• _Фрагмент текста_

########################################

Donate
Philosophy and Humanities

Джорджо Агамбен. Предисловие к «Детству и истории»

_⁠21/02/23 13:303.5K🔥
Винченцо Фоппа. Юный Цицерон за книгой
Винченцо Фоппа. Юный Цицерон за книгой

Каждое письменное произведение можно рассматривать как пролог (или, скорее, как восковую модель) никогда не написанного произведения, которое неизбежно остается таковым, поскольку все последующие произведения (в свою очередь, прелюдии или начертания уже других отсутствующих произведений) представляют собой не что иное, как осколки или посмертные маски. Отсутствующее произведение, хотя и не расположенное точно в хронологии, таким образом, конституирует письменные произведения как пролегомены или паралипомены несуществующего текста, а то и вовсе как парерги, которые обретают свой истинный смысл только рядом с неразборчивым эргоном. Они, согласно прекрасному образу Монтеня, — рамка из гротесков вокруг неосуществленного портрета или, в духе интенции псевдоплатоновского письма, подделка невозможного произведения.

########################################

• _Исходные материалы_
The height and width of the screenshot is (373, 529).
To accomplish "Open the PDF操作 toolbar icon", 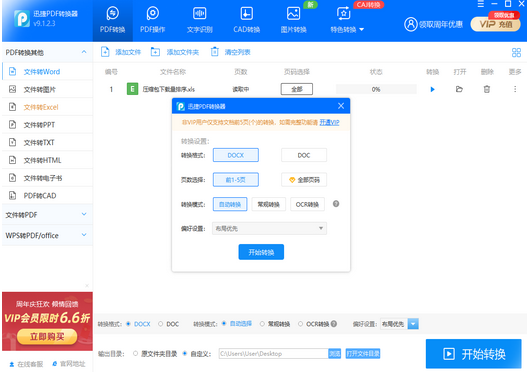I will (x=152, y=20).
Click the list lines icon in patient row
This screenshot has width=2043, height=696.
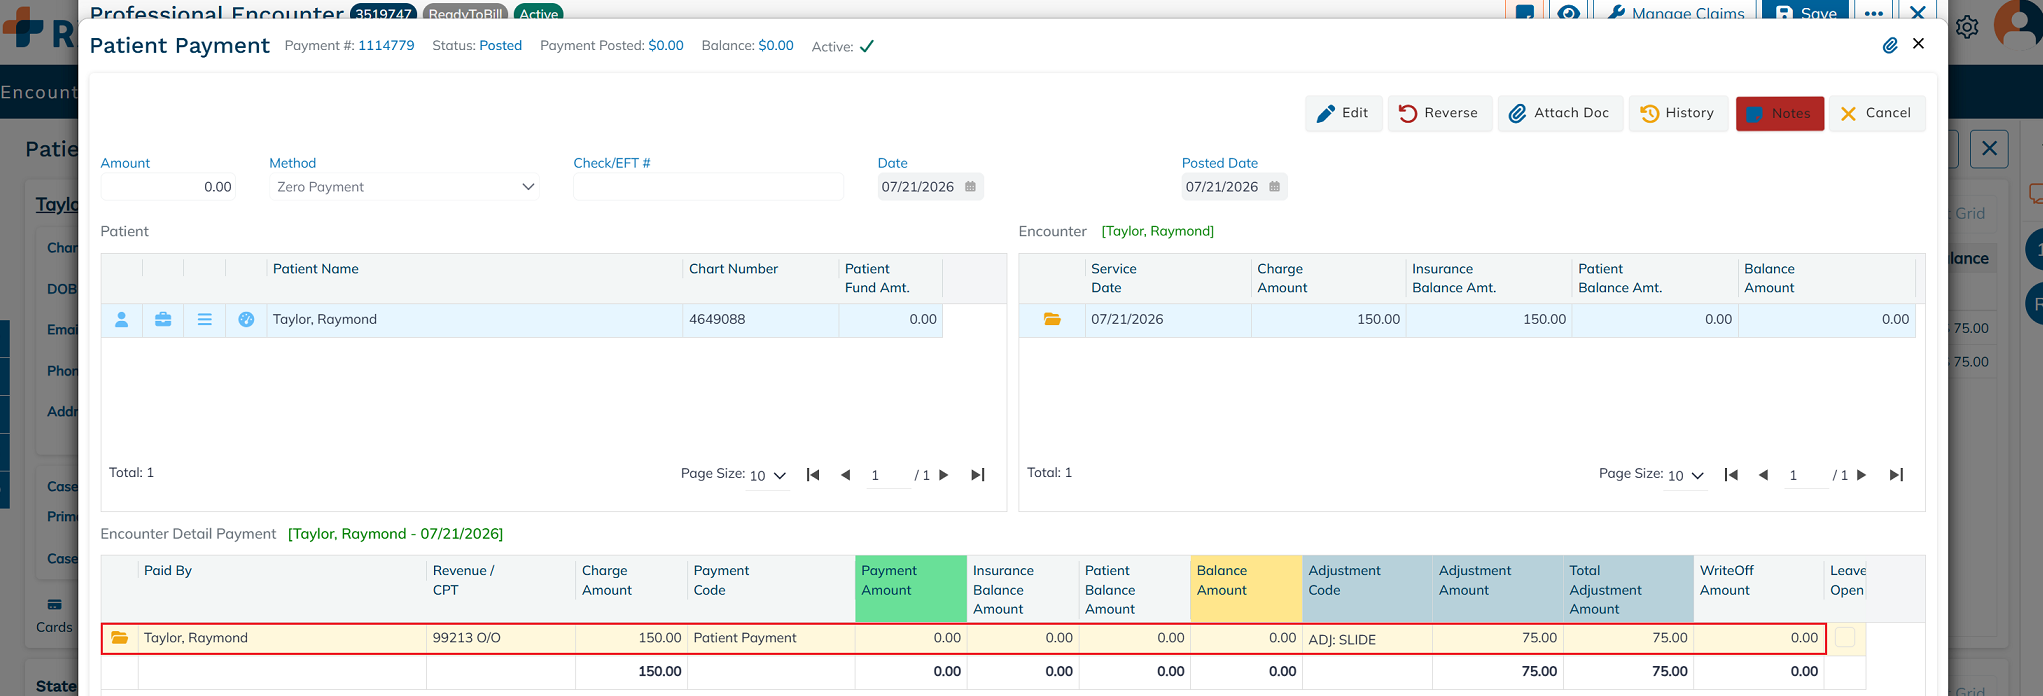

########################################

• _Что требуется_
a - Перечислите все термины, которыми во втором предложении фрагмента текста обозначены письменные произведения по отношению к несуществующему тексту.
b - Ответьте кратко на вопросы по фрагменту текста, каждый ответ с новой строки:
(i) Чьему образу принадлежит рамка из гротесков вокруг неосуществленного портрета?
(ii) Чем, согласно первому предложению, являются все последующие произведения?
(iii) Как называется картина Винченцо Фоппы, указанная перед основной частью?
c - Определите, соответствуют ли фрагменту текста следующие утверждения. Для каждого ответьте «да» или «нет» и приведите решающие слова фрагмента в точной цитате.
(i) Отсутствующее произведение точно расположено в хронологии.
(ii) Парерги обретают свой истинный смысл только рядом с неразборчивым эргоном.
(iii) Никогда не написанное произведение со временем может быть написано.

• _Ответы по порядку_
a - пролегомены, паралипомены, парерги

b -
(i) Монтеню.
(ii) Осколками или посмертными масками.
(iii) «Юный Цицерон за книгой».

c -
(i) Нет: «хотя и не расположенное точно в хронологии».
(ii) Да: «которые обретают свой истинный смысл только рядом с неразборчивым эргоном».
(iii) Нет: «которое неизбежно остается таковым».